* GIVEN ENTRIES
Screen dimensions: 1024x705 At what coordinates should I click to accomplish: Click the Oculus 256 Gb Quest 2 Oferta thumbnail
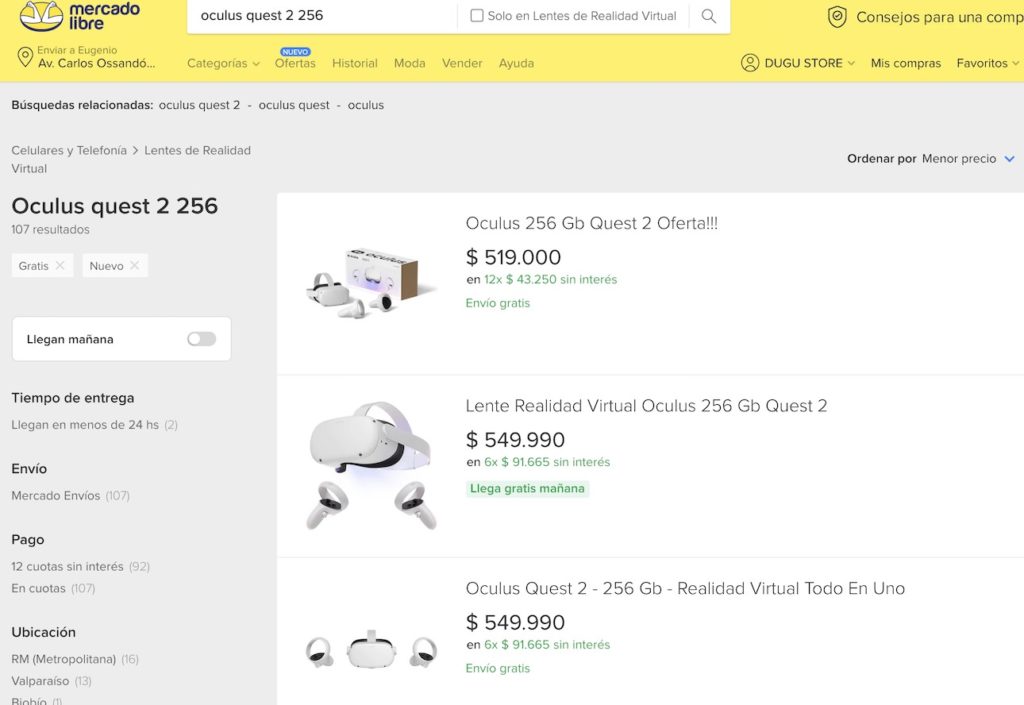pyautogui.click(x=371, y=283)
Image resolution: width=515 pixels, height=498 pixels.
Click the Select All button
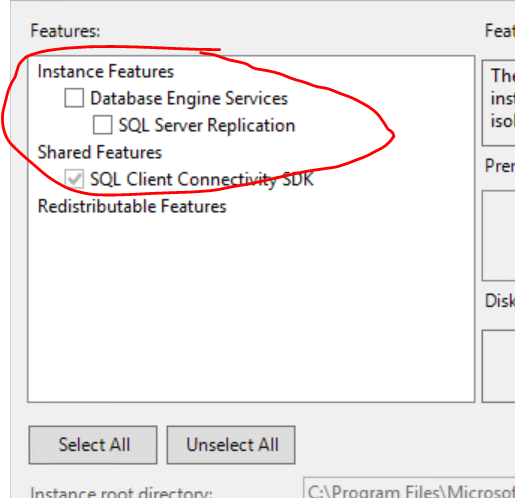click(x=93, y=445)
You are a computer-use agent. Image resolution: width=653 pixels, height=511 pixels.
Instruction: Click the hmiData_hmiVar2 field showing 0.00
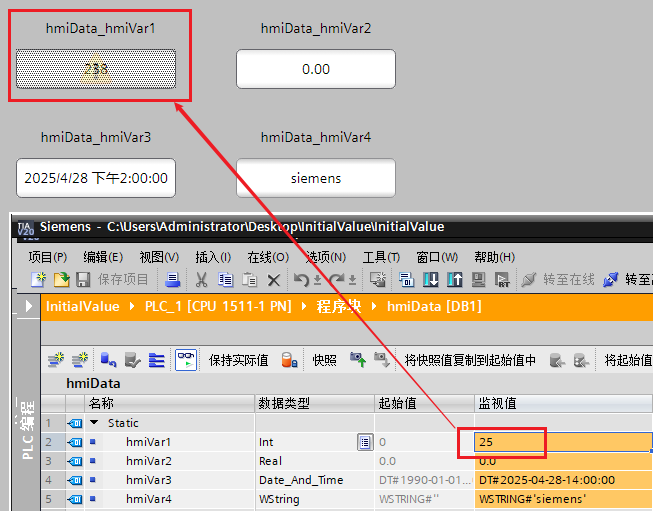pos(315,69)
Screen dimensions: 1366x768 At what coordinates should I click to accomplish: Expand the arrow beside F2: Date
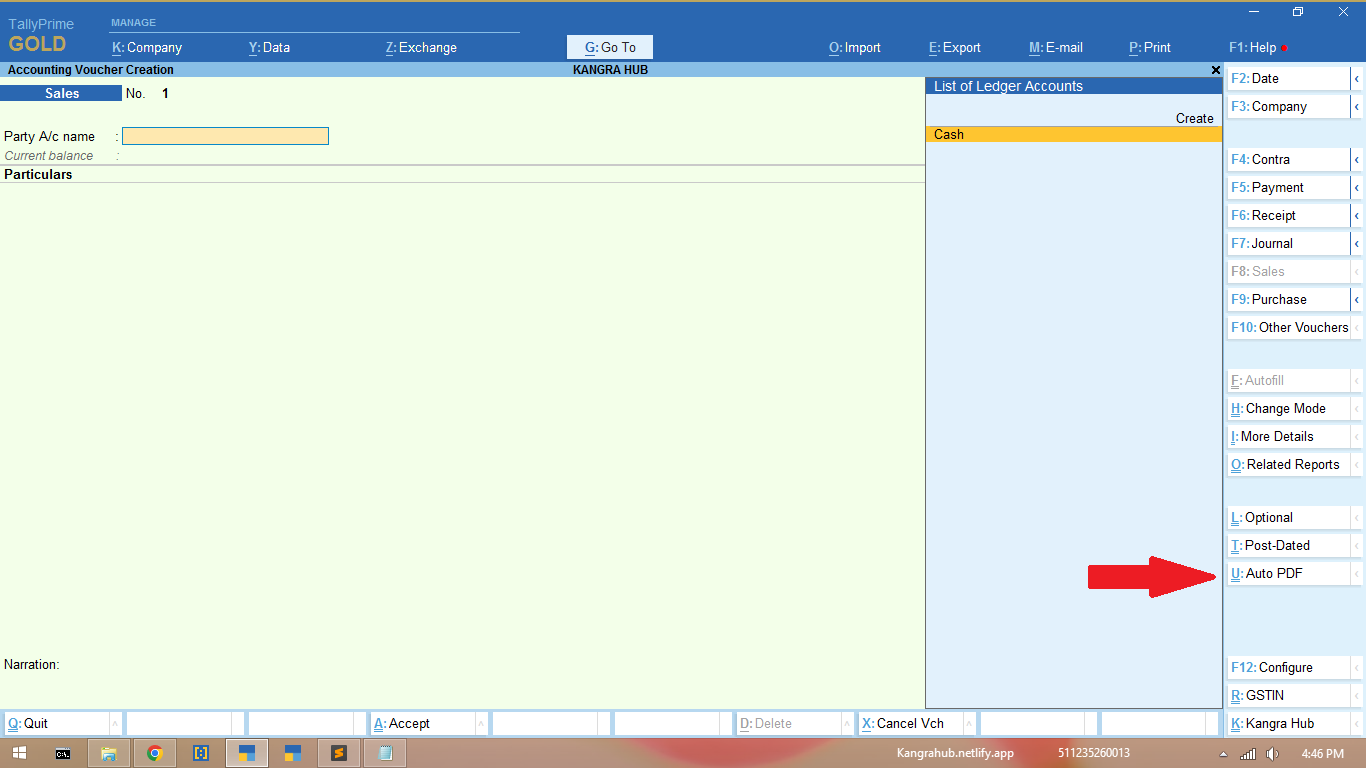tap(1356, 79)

* * *

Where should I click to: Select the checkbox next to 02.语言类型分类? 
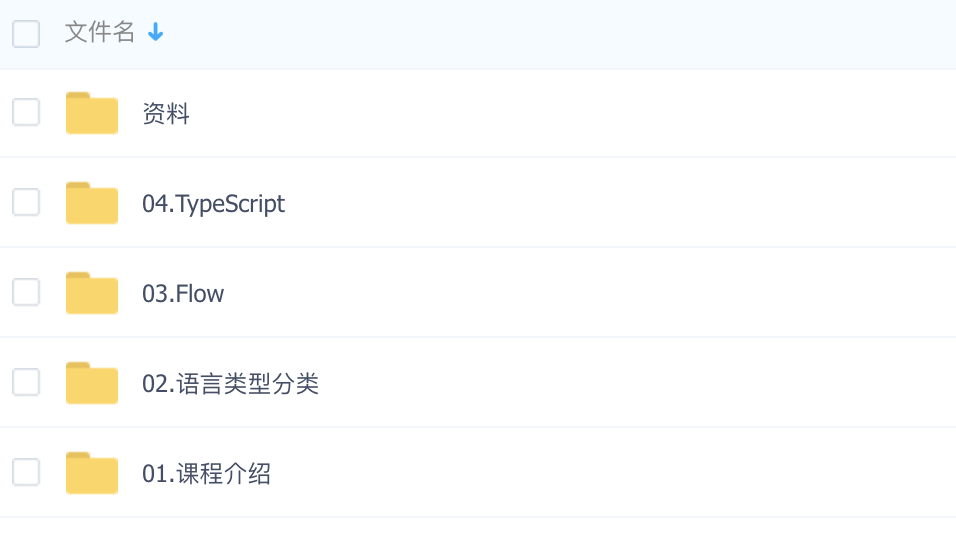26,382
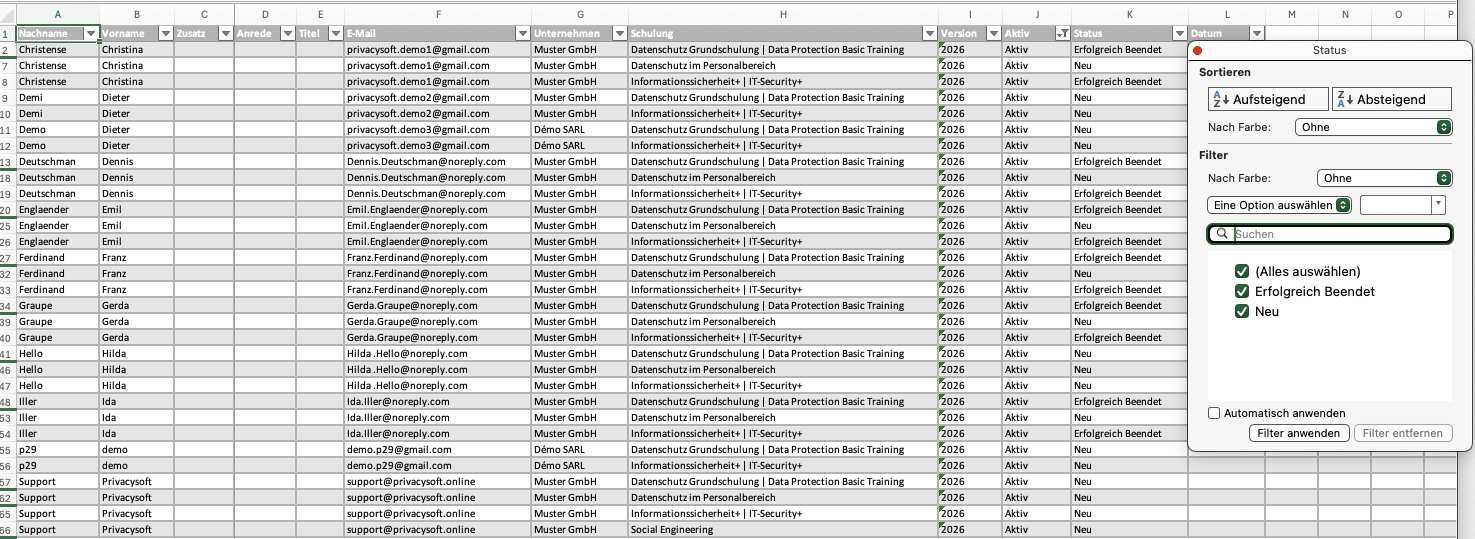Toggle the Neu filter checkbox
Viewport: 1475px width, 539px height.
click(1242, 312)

* WORK REQUIRED
Go through the entries. Report every line that contains the word "Image".

* OUTPUT OF THE EXERCISE
Image resolution: width=515 pixels, height=498 pixels.
You are a computer-use agent. Image resolution: width=653 pixels, height=511 pixels.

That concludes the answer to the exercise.